Alas, stream fusion (and fusion in general, I guess) requires what I would call whole loop compilation - you need to inline everything into loops. That tends to be slow. I don't know what your code looks like but you could try to control inlining a bit more. For instance, if you have something like this:
foo ... = ... map f xs ... where f x = ...
you could tell GHC not to inline f until fairly late in the game by adding
{-# INLINE [0] f #-}
to the where clause. This helps sometimes.
thanks, i'll check it out.
I'm surprised -Odph doesn't produce faster code than -O2. In any case, you could try turning these flags on individually (esp. -fno-method-sharing and the spec-constr flags) to see how they affect performance and compilation times.
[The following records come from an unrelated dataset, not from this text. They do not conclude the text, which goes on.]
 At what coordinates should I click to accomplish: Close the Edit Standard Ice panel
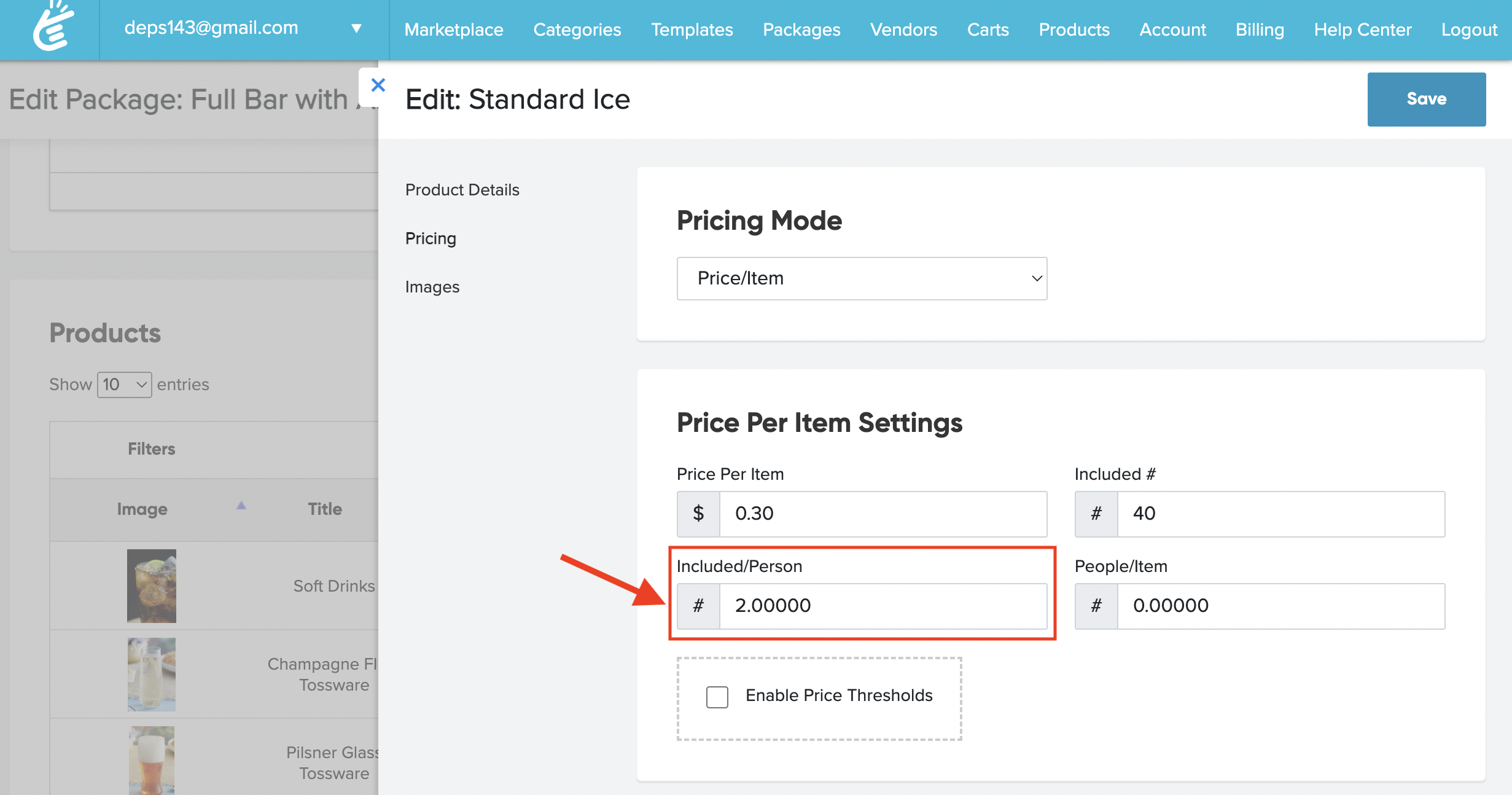378,85
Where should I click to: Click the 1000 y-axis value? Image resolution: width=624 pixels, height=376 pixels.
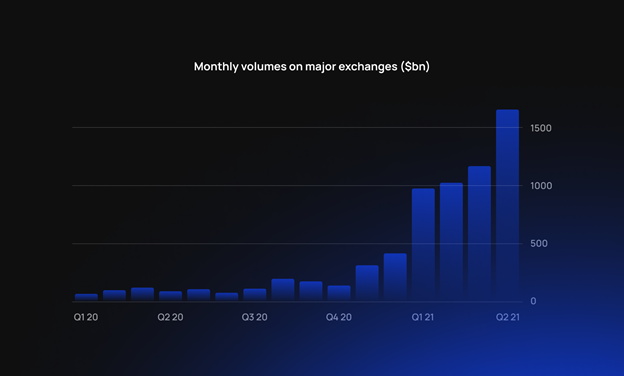click(541, 186)
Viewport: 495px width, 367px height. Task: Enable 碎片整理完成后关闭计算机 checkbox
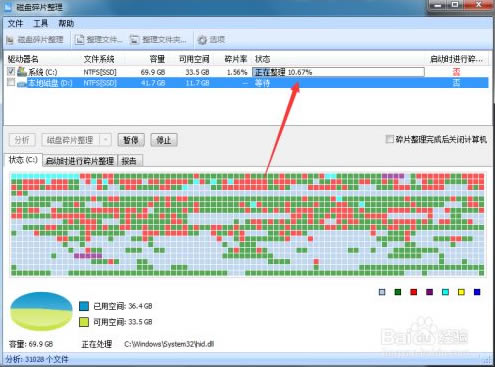389,139
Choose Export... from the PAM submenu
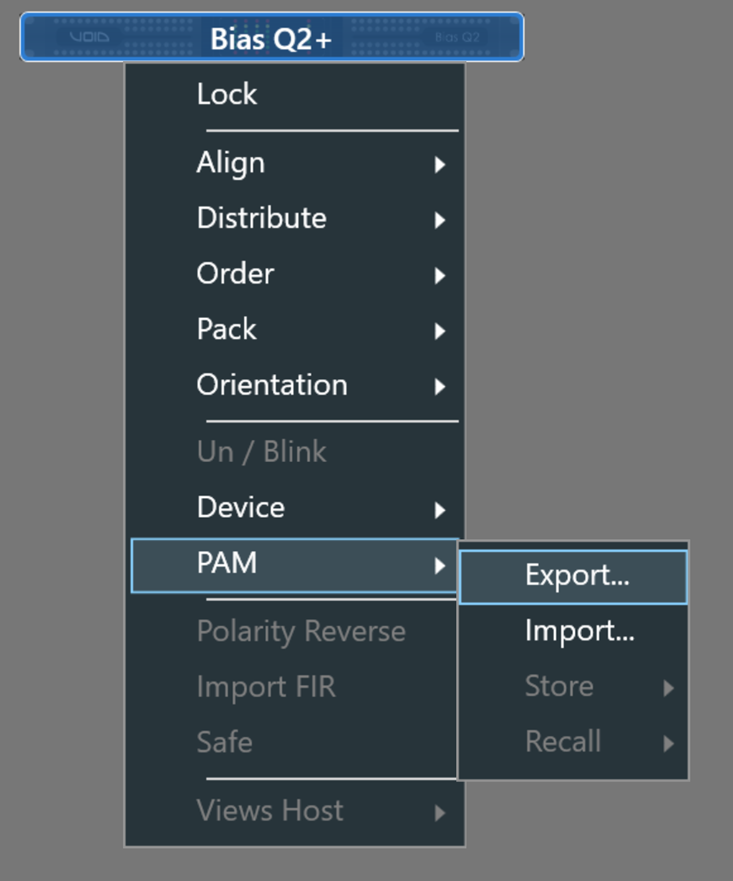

in the end it turned out that i had forgotten another INLINE pragma and in my crude benchmarks -O2 and -Odph give basically the same results, -O2 being a little faster. i hope i'll have time next week to do proper benchmarks, and i also want to try ghc HEAD with the llvm patches. conv_1 conv_2 conv_3 -Odph 1.004 2.715 1.096 -O2 1.000 2.710 1.097 i'm still curious, though, why my three versions of direct convolution perform so differently (see attached file). in particular, i somehow expected conv_3 to be the slowest and conv_2 to perform similar to conv_1. any ideas? i haven't had a look at the core yet, mainly because i'm lacking the expertise ... <sk>